Climate data for Amagi, Kagoshima (2003−2020 normals, extremes 2003−present)
| Month | Jan | Feb | Mar | Apr | May | Jun | Jul | Aug | Sep | Oct | Nov | Dec | Year |
| Record high °C (°F) | 25.4 (77.7) | 25.2 (77.4) | 26.4 (79.5) | 27.9 (82.2) | 30.3 (86.5) | 33.0 (91.4) | 35.0 (95.0) | 35.2 (95.4) | 34.6 (94.3) | 32.6 (90.7) | 29.5 (85.1) | 27.2 (81.0) | 35.2 (95.4) |
| Mean daily maximum °C (°F) | 18.6 (65.5) | 19.3 (66.7) | 20.7 (69.3) | 23.1 (73.6) | 26.0 (78.8) | 28.6 (83.5) | 31.7 (89.1) | 32.0 (89.6) | 30.8 (87.4) | 27.8 (82.0) | 24.2 (75.6) | 20.2 (68.4) | 25.3 (77.5) |
| Daily mean °C (°F) | 15.6 (60.1) | 16.2 (61.2) | 17.6 (63.7) | 20.0 (68.0) | 23.0 (73.4) | 26.0 (78.8) | 28.7 (83.7) | 28.8 (83.8) | 27.6 (81.7) | 24.8 (76.6) | 21.3 (70.3) | 17.4 (63.3) | 22.3 (72.1) |
| Mean daily minimum °C (°F) | 12.6 (54.7) | 13.1 (55.6) | 14.5 (58.1) | 16.9 (62.4) | 20.3 (68.5) | 23.9 (75.0) | 26.4 (79.5) | 26.2 (79.2) | 25.0 (77.0) | 22.2 (72.0) | 18.4 (65.1) | 14.4 (57.9) | 19.5 (67.1) |
| Record low °C (°F) | 4.6 (40.3) | 5.9 (42.6) | 5.1 (41.2) | 9.3 (48.7) | 13.2 (55.8) | 17.4 (63.3) | 21.9 (71.4) | 21.9 (71.4) | 19.3 (66.7) | 14.5 (58.1) | 10.1 (50.2) | 7.2 (45.0) | 4.6 (40.3) |
| Average precipitation mm (inches) | 87.6 (3.45) | 86.6 (3.41) | 127.6 (5.02) | 126.6 (4.98) | 211.2 (8.31) | 362.1 (14.26) | 158.6 (6.24) | 197.1 (7.76) | 214.1 (8.43) | 163.3 (6.43) | 117.9 (4.64) | 93.5 (3.68) | 1,957.2 (77.06) |
| Average precipitation days (≥ 1.0 mm) | 11.8 | 11.1 | 11.4 | 9.9 | 11.9 | 13.5 | 7.4 | 12.1 | 12.0 | 9.2 | 9.2 | 11.2 | 130.7 |
Source: Japan Meteorological Agency

== Economy, facilities and culture==
The economy of the town is based on sugarcane, with the production of brown sugar. The Nansei Cane Sugar Company is situated in the southwestern part of the town, with a factory on the Masena River, with many sugarcane fields in the area to the southwest. Also of note are livestock, potatoes and seasonal tourism.

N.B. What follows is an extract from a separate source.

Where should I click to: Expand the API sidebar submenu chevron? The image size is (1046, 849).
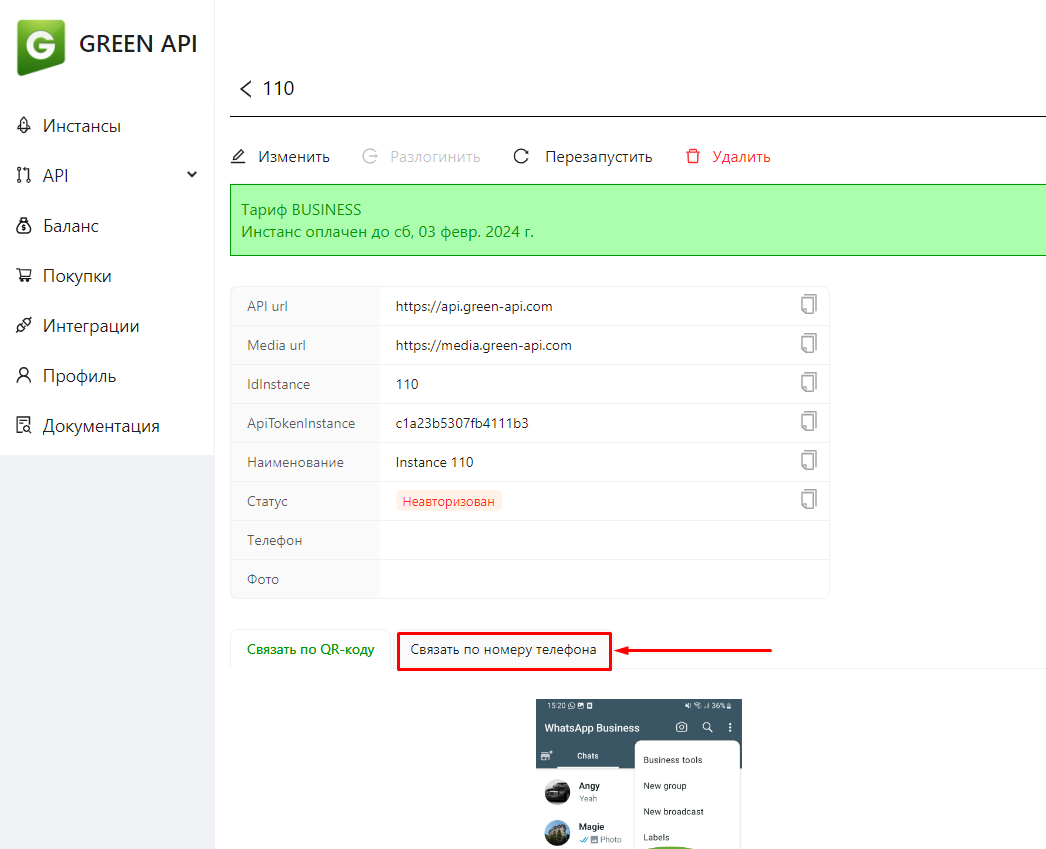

Amagi is served by Tokunoshima Airport. Amagi, as with the rest of Tokunoshima, does not have any passenger railway services, and it is not located on any national highway or expressway. The town is served by Hetono Port. Takehara Hospital is at Hedono.

The town hosts an annual triathlon event. The Matsubara Bullring is known for its bullfighting events, hosting around 20 events a year.